ICML 2026 Physics & Scientific Computing Coupled Cluster Theory CCSD $\Lambda$ Amplitudes Equivariant Neural Networks Molecular Orbitals Response Properties

MōLe-Λ: Learning the Coupled-Cluster Response State for Energies, Gradients, and Properties¶

Conference: ICML 2026
arXiv: 2605.29622
Code: None
Area: Physics / Quantum Chemistry / Equivariant Neural Networks
Keywords: Coupled Cluster Theory, CCSD, $\Lambda$ Amplitudes, Equivariant Neural Networks, Molecular Orbitals, Response Properties

TL;DR¶

MōLe-Λ extends molecular orbital learning from predicting only Coupled-Cluster right-state $T$ amplitudes to simultaneously predicting left-state $\Lambda$ amplitudes. Using a single equivariant network to read out $(T_1, T_2, \Lambda_1, \Lambda_2)$ directly from localized Hartree–Fock orbitals, it achieves MAEs for energy and force of only 0.10 mHa and 0.12 mHa/Bohr on QM7. It derives response properties including dipole, quadrupole, polarizability, electron density, and pair density from the same learned "response state," accelerating calculations by over two orders of magnitude compared to CCSD+$\Lambda$ solvers.

Background & Motivation¶

Background: Coupled-Cluster theory (CCSD/CCSD(T)) is considered the "gold standard" of quantum chemistry, but its formal scaling of $\mathcal{O}(N^6)$ renders it impractical for larger molecules. Machine learning has mitigated this conflict through two paths: first, via machine learning interatomic potentials (MLIPs like MACE or eSEN) that directly fit energy and forces; second, by learning one-particle quantities such as density, density matrices, or Fock matrices to accelerate self-consistent fields or reconstruct single-particle observables.

Limitations of Prior Work: MLIPs only produce energy and forces, failing to capture quantities that depend on correlated electronic states like dipole, quadrupole, and polarizability. Learning density or Hamiltonians only recovers information at the single-particle level. Any quantity depending on the full response state (dipole/quadrupole/polarizability/electron density/pair density) must be derived via the left-state $\Lambda$ amplitudes in the Coupled-Cluster Lagrangian. However, solving the $\Lambda$ equations themselves still costs $\mathcal{O}(N^6)$, with no previous acceleration.

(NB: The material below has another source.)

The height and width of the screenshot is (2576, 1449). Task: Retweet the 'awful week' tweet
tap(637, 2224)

Key Challenge: CC theory is not variational with respect to the right-state $T$ amplitudes; thus, the total derivative of energy with respect to an external parameter $\xi$, $dE/d\xi$, contains extra $\partial t_\mu/\partial \xi$ terms. Only by introducing $\Lambda$ as an adjoint variable and rewriting the objective as the Lagrangian $\mathcal{L}(T, \Lambda)$ does $dE/d\xi = \partial \mathcal{L}/\partial \xi$ hold. Previous MōLe (Thiede et al., 2026) only learned $T_1, T_2$, allowing for energy calculation but not relaxed response observables.

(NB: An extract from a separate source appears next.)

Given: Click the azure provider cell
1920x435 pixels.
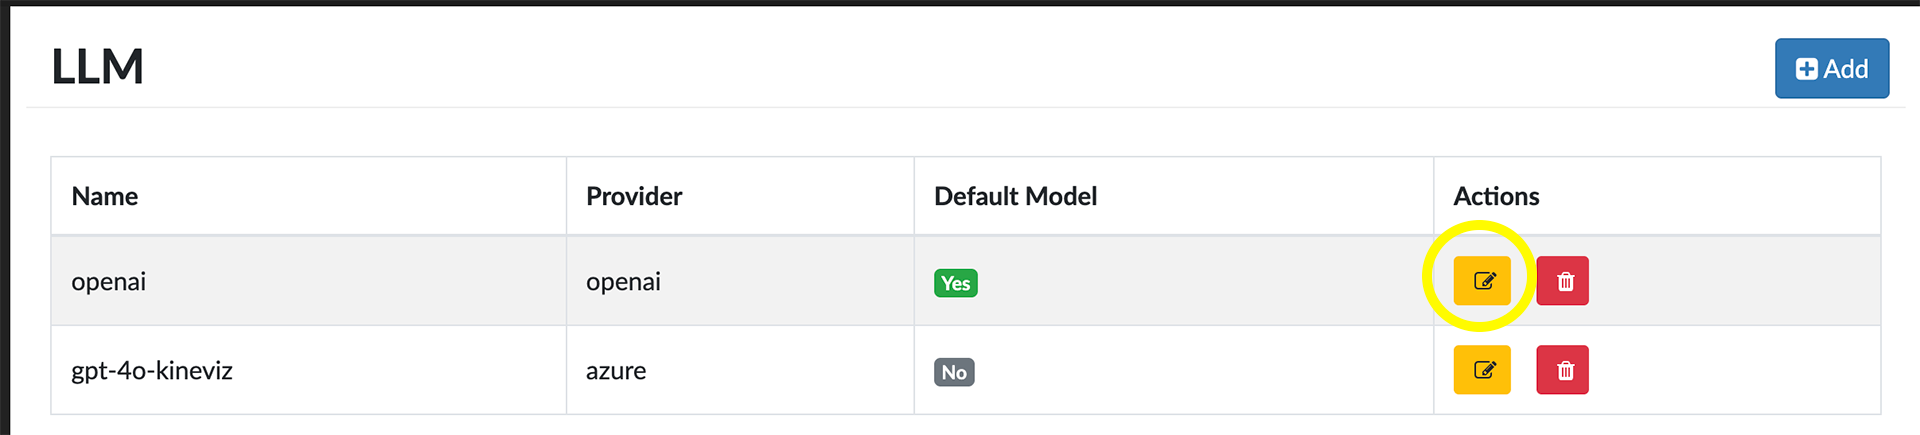Looking at the screenshot, I should 616,371.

Goal: (i) Train a single neural network to provide $(T_1, T_2, \Lambda_1, \Lambda_2)$ simultaneously; (ii) Maintain the equivariant, local, and size-extensible priors of the original MōLe; (iii) Avoid training separate readout heads for every property, deriving all downstream quantities from amplitudes via standard CC post-processing; (iv) Ensure stable extrapolation across molecular sizes and geometric distortions.

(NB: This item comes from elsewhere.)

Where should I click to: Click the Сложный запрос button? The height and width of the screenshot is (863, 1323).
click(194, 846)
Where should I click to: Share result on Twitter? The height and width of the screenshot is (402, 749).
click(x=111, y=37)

Key Insight: The tensor structures of $\Lambda_1, \Lambda_2$ are perfectly symmetric to $T_1, T_2$—both are antisymmetric tensors over occupied/virtual orbital indices, satisfying the same sign-equivariance under orbital phase flips and the same locality where interactions vanish between non-interacting fragments. Consequently, the shared equivariant backbone of MōLe can be reused, mirroring it with two "odd readout heads" without redesigning the architecture.

Core Idea: Shift from "learning properties" to "learning the state"—predict the complete CCSD response state $(T, \Lambda)$ and let traditional CC post-processing (1-RDM, 2-RDM, CPHF) analytically derive all observables from this single object.

Method¶

Overall Architecture¶

The input is the molecular geometry $\{\mathbf{R}_A\}$. A cheap Restricted Hartree–Fock (RHF) calculation is performed to obtain MO coefficients $\mathbf{C}$. Occupied and virtual orbitals are localized separately (e.g., Foster–Boys) to transform non-local canonical MOs into transferable local MOs. Each local MO is treated as a graph, where padded AO coefficient vectors on atoms are embedded into an equivariant latent space. A shared backbone performs message passing within MOs and attention-based interaction between MOs. Four independent "odd readout heads" yield residuals for $T_1, T_2, \Lambda_1, \Lambda_2$, which are superimposed onto MP2 zero-order baselines to obtain full amplitudes. During training, the loss supervises only these four amplitude tensors. The predicted amplitudes are passed to standard CCSD post-processing (Lagrangian, CPHF, 1-/2-RDM reconstruction) to generate energy, forces, dipole, quadrupole, polarizability, density, and pair density.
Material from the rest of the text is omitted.